PGLite-specific details:

  • Uses pglite-schema.ts for DDL (pgvector extension, pg_trgm, triggers, indexes)
  • Parameterized queries throughout (shared utilities in src/core/utils.ts)
  • hybridSearch keyword-only fallback when OPENAI_API_KEY is not set
  • Data stored at ~/.gbrain/brain.db (configurable)
  • pgvector HNSW index for cosine similarity vector search (same as Postgres)
  • tsvector + ts_rank for full-text search (same as Postgres)
  • pg_trgm for fuzzy slug resolution (same as Postgres)

When to use PGLite vs Postgres:

Factor PGLite PostgresEngine + Supabase
Setup gbrain init (zero-config) Account + connection string
Scale Good for < 1,000 files Production-proven at 10K+
Multi-device Single machine only Any device via remote MCP
Cost Free Supabase Pro ($25/mo)
Concurrency Single process Connection pooling
Backups Manual (file copy) Managed by Supabase

Migration: gbrain migrate --to supabase exports everything (pages, chunks, embeddings, links, tags, timeline) and imports into Supabase. gbrain migrate --to pglite goes the other direction. Bidirectional, lossless.

Adding a new engine

  1. Create src/core/<name>-engine.ts implementing BrainEngine
  2. Add to engine factory in src/core/engine-factory.ts:
    export function createEngine(type: string): BrainEngine {
      switch (type) {
        case 'pglite': return new PGLiteEngine();
        case 'postgres': return new PostgresEngine();
        case 'myengine': return new MyEngine();
        default: throw new Error(`Unknown engine: ${type}`);
      }
    }
    The factory uses dynamic imports so engines are only loaded when selected.
  3. Store engine type in ~/.gbrain/config.json: { "engine": "myengine", ... }
  4. Add tests. The test suite should be engine-agnostic where possible... same test cases, different engine constructor.
  5. Document in this file + add a design doc in docs/

What you DON'T need to touch

  • src/cli.ts (dispatches to engine, doesn't know which one)
  • src/mcp/server.ts (same)
  • src/core/chunkers/* (shared across engines)
  • src/core/embedding.ts (shared across engines)
  • src/core/search/hybrid.ts, expansion.ts, dedup.ts (shared, operate on SearchResult[])
  • skills/* (fat markdown, engine-agnostic)
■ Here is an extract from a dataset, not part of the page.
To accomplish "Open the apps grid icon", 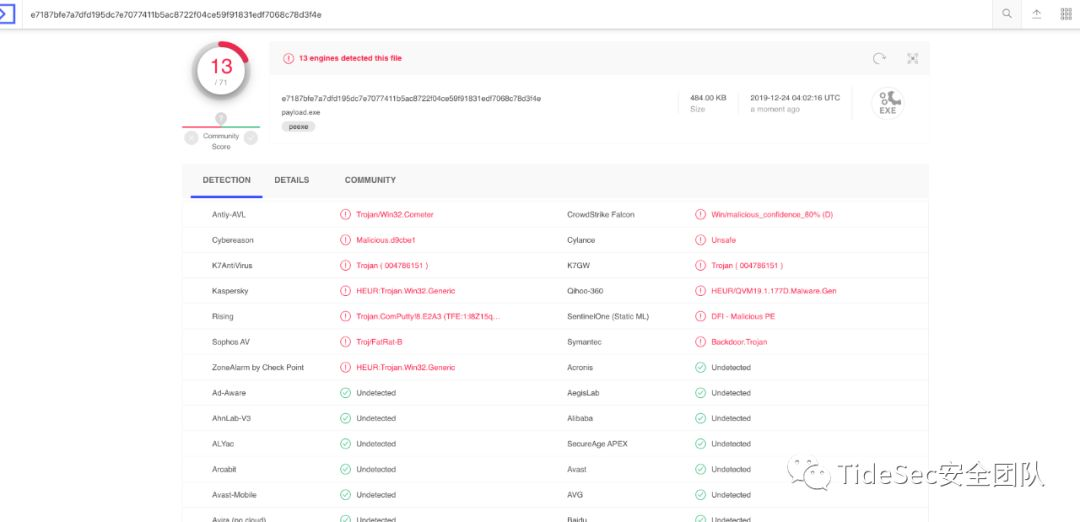I will (x=1066, y=14).

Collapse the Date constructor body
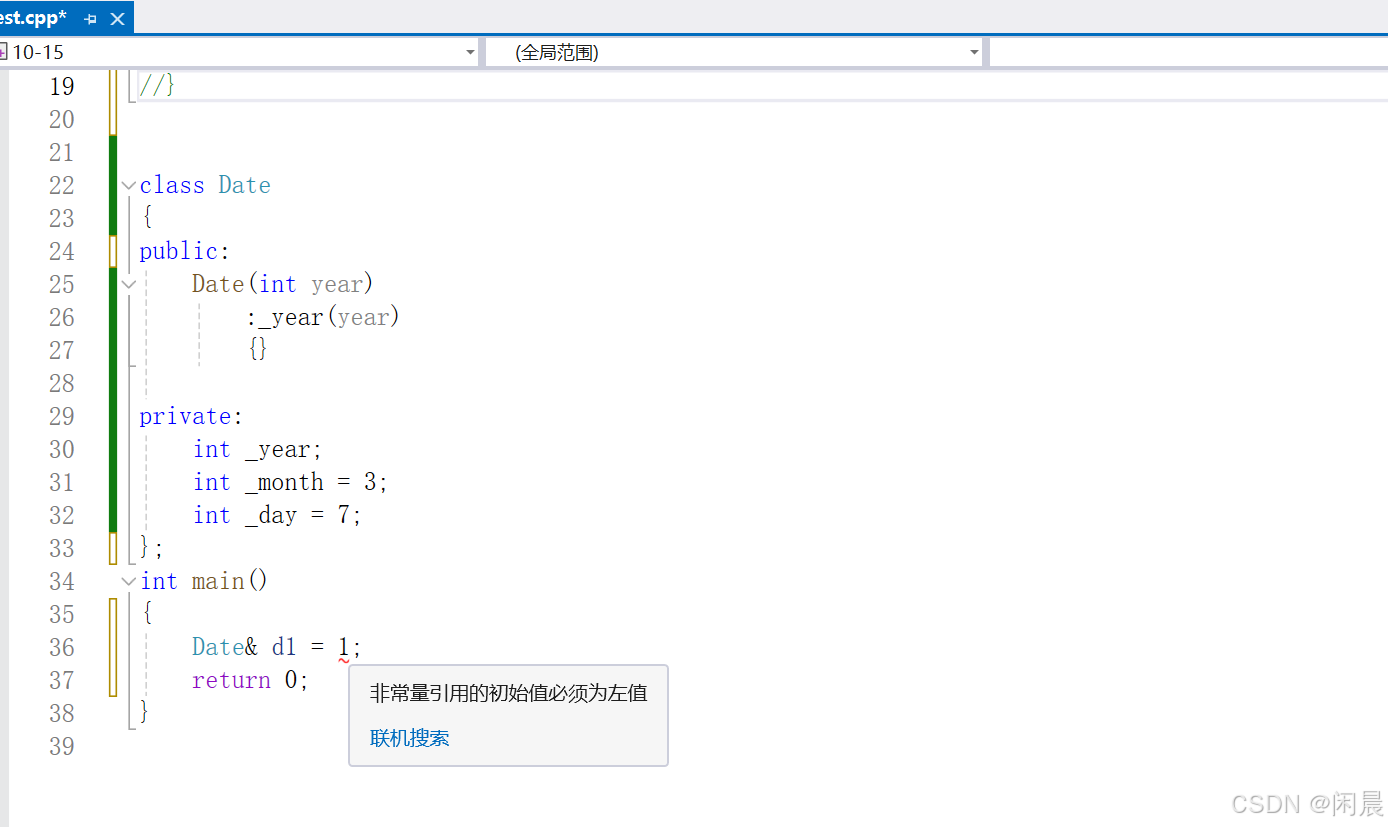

What you DO need to implement

Every method in BrainEngine. The full interface. No optional methods, no feature flags. If your engine can't do vector search (e.g., a pure-text engine), implement searchVector to return [] and document the limitation.

Capability matrix

Capability PostgresEngine PGLiteEngine Notes
CRUD Full Full Same SQL
Keyword search tsvector + ts_rank tsvector + ts_rank Identical (real Postgres)
Vector search pgvector HNSW pgvector HNSW Identical (real Postgres)
Fuzzy slug pg_trgm pg_trgm Identical (real Postgres)
Graph traversal Recursive CTE Recursive CTE Same SQL
Transactions Full ACID Full ACID Both support this
JSONB queries GIN index GIN index Identical
Concurrent access Connection pooling Single process PGLite limitation
Hosting Supabase, self-hosted, Docker Local file
Migration methods runMigration, getChunksWithEmbeddings Same Added v0.7

Future engine ideas

TursoEngine. libSQL (SQLite fork) with embedded replicas and HTTP edge access. Would give SQLite's simplicity with cloud sync. Interesting for mobile/edge use cases.

DuckDBEngine. Analytical workloads. Bulk exports, embedding analysis, brain-wide statistics. Not for OLTP. Could be a secondary engine for analytics alongside Postgres for operations.

Custom/Remote. The interface is clean enough that someone could build an engine backed by any storage: Firestore, DynamoDB, a REST API, even a flat file system. The interface doesn't assume SQL.

Note: The original SQLite engine plan (docs/SQLITE_ENGINE.md) was superseded by PGLite. PGLite uses the same SQL as Postgres, eliminating the need for a separate SQLite dialect with FTS5/sqlite-vss translation.